The Patan throne is made doubly interesting by the curious inscription
coursing above the Garuda image. Dated in accordance with 1666, the lines
read:
"May it be good. On Thursday, the eighth day of the waxing moon of
[the month of] Sravana [in the Nepal Era] 787, His Majesty King Srinivasa
Malla was offered an alms bowl and a golden throne attached with kadamba
trees [Neulea orientalis]. Anybody can hire this throne on payment of two
rupees to the families of the coppersmith and carpenter. Let it be auspicious."
The museum authorities have not yet reached a decision whether to honor
the rental offer. But who at this price would not like to be king for a
day on such a throne?
The Patan Museum is unlikely to open before the end of 1996 but meanwhile
the ocher-plastered walls and roseate floor tiles of the long, corridor-like
galleries of the palace provide a sympathetic setting for the temporary
exhibition of the work of these two talented artists, the photojournalist,
Thomas Laird and the self-effacing artist Bob Powell. There could be no
better way to spend your Christmas check than hopping over to catch this
show. You must make haste, however. Just opened by Nepal's Prime Minister,
Sher Bahadur Deuba, it is expected to close before Christmas.
While you are in Kathmandu you might also want to visit the Indigo
Gallery (also represented in Asian Arts) located in an attractive
setting not far from the current royal palace in Kathmandu.
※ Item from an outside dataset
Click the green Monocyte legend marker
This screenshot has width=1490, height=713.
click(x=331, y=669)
Its offerings
are proof that despite the horrendous contemporary architecture that so
compromises the traditional urban integrity of the Kathmandu Valley, and
the trashy "bronzes" and paintings in the curio shops, the Nepalese
creative spirit is still very much alive and well. The bronzes confected
by such skilled artists as Siddhi Raj and Jagat Man Shakya are made by the
same techniques and in the same small workshops as they were a millennium
and more ago and can often hold their own against earlier masterpieces.
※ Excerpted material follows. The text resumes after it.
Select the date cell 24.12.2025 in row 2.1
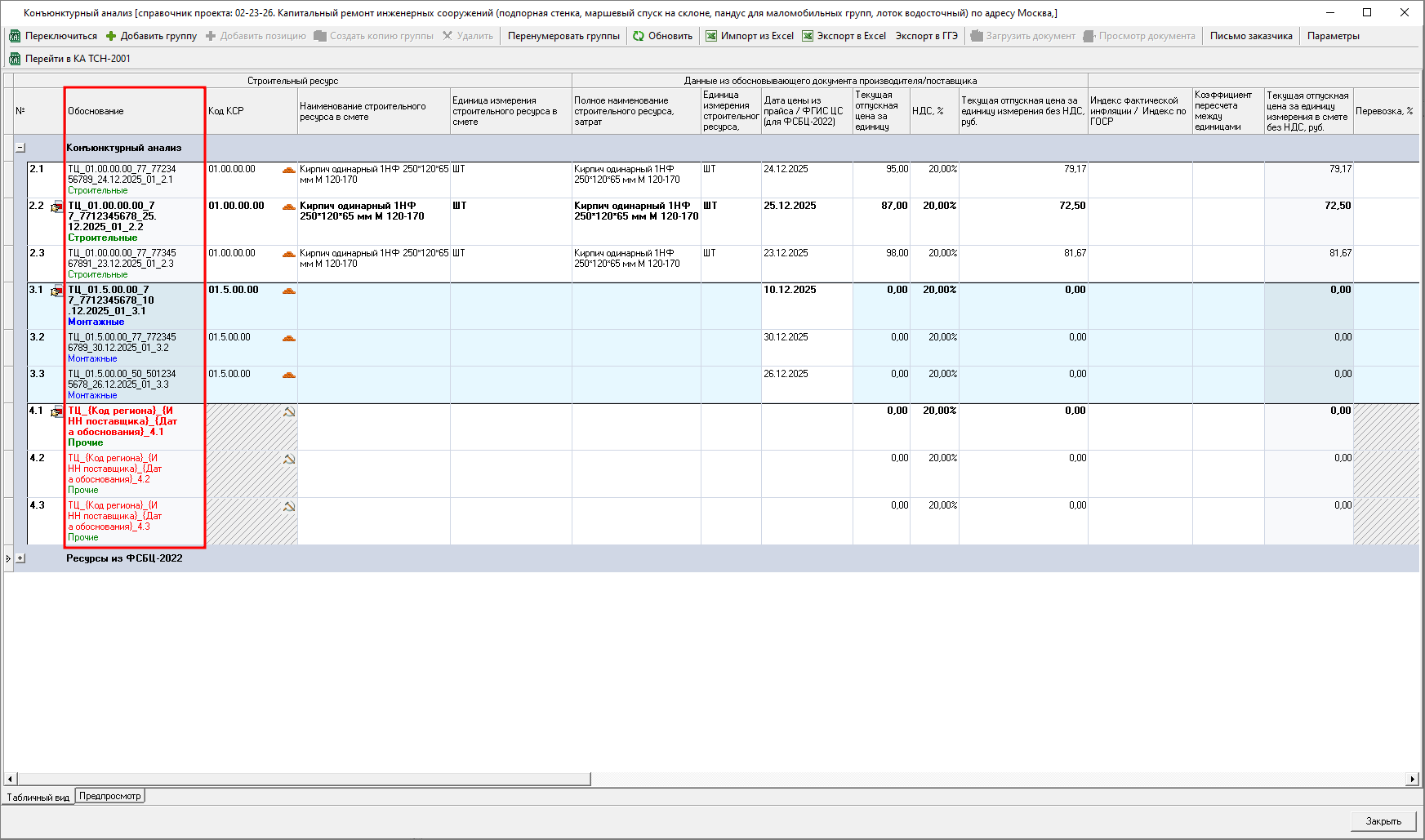The width and height of the screenshot is (1425, 840). [x=786, y=169]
The Nepalese paintings on cloth to be found at Indigo (properly known as
paubha but usually, Tibetan-fashion, labeled thanka) are also of extremely
high quality though even the best do not achieve the bliss of the great
Nepalese paintings of the past that are now the pride of private collectors
and museums around the world. Indigo Gallery is operated by another expatriate,
James Giambrone, whose patronage has been a fundamental catalyst in reviving
the art of the bronze caster and painter. Although a few cents will get
you to either Patan Darbar or Indigo Gallery by taxi you miss the thrill
of threading the old streets on foot and the marvelous chance encounters
with the mystifying art and culture of Nepal. By this time next year, so
it is planned, the permanent exhibit devoted to Nepalese art and culture
will replace the exhibition of photographs and paintings now showing in
the old royal palace. Obviously, one visit to Nepal will not be enough.